*** Opening Records shown ***

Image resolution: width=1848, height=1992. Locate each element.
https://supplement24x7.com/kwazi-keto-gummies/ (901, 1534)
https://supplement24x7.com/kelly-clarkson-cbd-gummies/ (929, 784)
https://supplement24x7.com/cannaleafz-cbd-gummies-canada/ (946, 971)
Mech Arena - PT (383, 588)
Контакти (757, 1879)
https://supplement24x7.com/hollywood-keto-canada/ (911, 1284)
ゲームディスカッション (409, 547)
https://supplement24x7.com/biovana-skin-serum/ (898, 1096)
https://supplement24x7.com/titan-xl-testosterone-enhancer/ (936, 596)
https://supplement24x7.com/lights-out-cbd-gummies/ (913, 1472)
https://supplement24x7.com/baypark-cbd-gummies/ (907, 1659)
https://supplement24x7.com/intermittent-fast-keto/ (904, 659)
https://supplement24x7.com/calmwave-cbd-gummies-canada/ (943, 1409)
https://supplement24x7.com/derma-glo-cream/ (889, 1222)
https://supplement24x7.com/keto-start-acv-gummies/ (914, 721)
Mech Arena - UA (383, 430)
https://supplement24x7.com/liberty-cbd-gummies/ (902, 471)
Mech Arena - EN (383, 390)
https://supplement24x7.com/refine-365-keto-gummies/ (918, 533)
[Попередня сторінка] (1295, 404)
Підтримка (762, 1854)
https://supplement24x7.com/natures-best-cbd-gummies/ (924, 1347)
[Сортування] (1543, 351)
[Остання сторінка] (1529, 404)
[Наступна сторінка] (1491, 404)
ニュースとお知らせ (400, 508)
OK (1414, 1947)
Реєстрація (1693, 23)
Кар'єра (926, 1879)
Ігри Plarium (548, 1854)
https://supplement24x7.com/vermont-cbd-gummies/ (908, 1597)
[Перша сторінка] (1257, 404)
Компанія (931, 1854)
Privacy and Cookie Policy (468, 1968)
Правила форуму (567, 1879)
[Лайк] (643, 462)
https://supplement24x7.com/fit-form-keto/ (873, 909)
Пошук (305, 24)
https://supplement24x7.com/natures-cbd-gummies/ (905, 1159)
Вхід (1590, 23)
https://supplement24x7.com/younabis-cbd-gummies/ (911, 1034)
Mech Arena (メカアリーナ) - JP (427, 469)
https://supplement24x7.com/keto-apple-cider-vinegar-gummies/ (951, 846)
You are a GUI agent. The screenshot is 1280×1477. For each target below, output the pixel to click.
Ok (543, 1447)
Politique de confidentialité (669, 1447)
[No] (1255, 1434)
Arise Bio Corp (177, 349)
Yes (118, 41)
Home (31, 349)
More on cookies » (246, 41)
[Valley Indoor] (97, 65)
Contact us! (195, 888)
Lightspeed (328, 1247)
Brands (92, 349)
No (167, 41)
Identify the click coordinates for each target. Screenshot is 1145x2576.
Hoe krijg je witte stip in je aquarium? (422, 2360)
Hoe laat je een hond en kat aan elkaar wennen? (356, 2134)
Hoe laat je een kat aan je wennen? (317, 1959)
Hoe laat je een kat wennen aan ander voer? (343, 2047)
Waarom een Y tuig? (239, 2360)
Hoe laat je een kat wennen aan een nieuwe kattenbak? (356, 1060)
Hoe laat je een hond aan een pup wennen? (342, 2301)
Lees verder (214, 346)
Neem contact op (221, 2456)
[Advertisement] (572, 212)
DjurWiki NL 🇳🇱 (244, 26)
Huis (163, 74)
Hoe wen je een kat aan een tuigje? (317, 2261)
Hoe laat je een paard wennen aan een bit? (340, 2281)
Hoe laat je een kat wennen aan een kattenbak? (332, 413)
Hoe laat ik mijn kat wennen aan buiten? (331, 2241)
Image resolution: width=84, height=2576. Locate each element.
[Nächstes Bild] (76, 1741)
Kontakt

*** Closing Records shown ***

_What is being asked_. Return the whole listing as it stands. Nothing may be altered.

_Response area_.
Image resolution: width=1848, height=1992. Locate each element.
https://supplement24x7.com/kwazi-keto-gummies/ (901, 1534)
https://supplement24x7.com/kelly-clarkson-cbd-gummies/ (929, 784)
https://supplement24x7.com/cannaleafz-cbd-gummies-canada/ (946, 971)
Mech Arena - PT (383, 588)
Контакти (757, 1879)
https://supplement24x7.com/hollywood-keto-canada/ (911, 1284)
ゲームディスカッション (409, 547)
https://supplement24x7.com/biovana-skin-serum/ (898, 1096)
https://supplement24x7.com/titan-xl-testosterone-enhancer/ (936, 596)
https://supplement24x7.com/lights-out-cbd-gummies/ (913, 1472)
https://supplement24x7.com/baypark-cbd-gummies/ (907, 1659)
https://supplement24x7.com/intermittent-fast-keto/ (904, 659)
https://supplement24x7.com/calmwave-cbd-gummies-canada/ (943, 1409)
https://supplement24x7.com/derma-glo-cream/ (889, 1222)
https://supplement24x7.com/keto-start-acv-gummies/ (914, 721)
Mech Arena - UA (383, 430)
https://supplement24x7.com/liberty-cbd-gummies/ (902, 471)
Mech Arena - EN (383, 390)
https://supplement24x7.com/refine-365-keto-gummies/ (918, 533)
[Попередня сторінка] (1295, 404)
Підтримка (762, 1854)
https://supplement24x7.com/natures-best-cbd-gummies/ (924, 1347)
[Сортування] (1543, 351)
[Остання сторінка] (1529, 404)
[Наступна сторінка] (1491, 404)
ニュースとお知らせ (400, 508)
OK (1414, 1947)
Реєстрація (1693, 23)
Кар'єра (926, 1879)
Ігри Plarium (548, 1854)
https://supplement24x7.com/vermont-cbd-gummies/ (908, 1597)
[Перша сторінка] (1257, 404)
Компанія (931, 1854)
Privacy and Cookie Policy (468, 1968)
Правила форуму (567, 1879)
[Лайк] (643, 462)
https://supplement24x7.com/fit-form-keto/ (873, 909)
Пошук (305, 24)
https://supplement24x7.com/natures-cbd-gummies/ (905, 1159)
Вхід (1590, 23)
https://supplement24x7.com/younabis-cbd-gummies/ (911, 1034)
Mech Arena (メカアリーナ) - JP (427, 469)
https://supplement24x7.com/keto-apple-cider-vinegar-gummies/ (951, 846)
You are a GUI agent. The screenshot is 1280×1477. For each target below, output the pixel to click.
Ok (543, 1447)
Politique de confidentialité (669, 1447)
[No] (1255, 1434)
Arise Bio Corp (177, 349)
Yes (118, 41)
Home (31, 349)
More on cookies » (246, 41)
[Valley Indoor] (97, 65)
Contact us! (195, 888)
Lightspeed (328, 1247)
Brands (92, 349)
No (167, 41)
Identify the click coordinates for each target. Screenshot is 1145x2576.
Hoe krijg je witte stip in je aquarium? (422, 2360)
Hoe laat je een hond en kat aan elkaar wennen? (356, 2134)
Hoe laat je een kat aan je wennen? (317, 1959)
Hoe laat je een kat wennen aan ander voer? (343, 2047)
Waarom een Y tuig? (239, 2360)
Hoe laat je een kat wennen aan een nieuwe kattenbak? (356, 1060)
Hoe laat je een hond aan een pup wennen? (342, 2301)
Lees verder (214, 346)
Neem contact op (221, 2456)
[Advertisement] (572, 212)
DjurWiki NL 🇳🇱 (244, 26)
Huis (163, 74)
Hoe wen je een kat aan een tuigje? (317, 2261)
Hoe laat je een paard wennen aan een bit? (340, 2281)
Hoe laat je een kat wennen aan een kattenbak? (332, 413)
Hoe laat ik mijn kat wennen aan buiten? (331, 2241)
Image resolution: width=84, height=2576. Locate each element.
[Nächstes Bild] (76, 1741)
Kontakt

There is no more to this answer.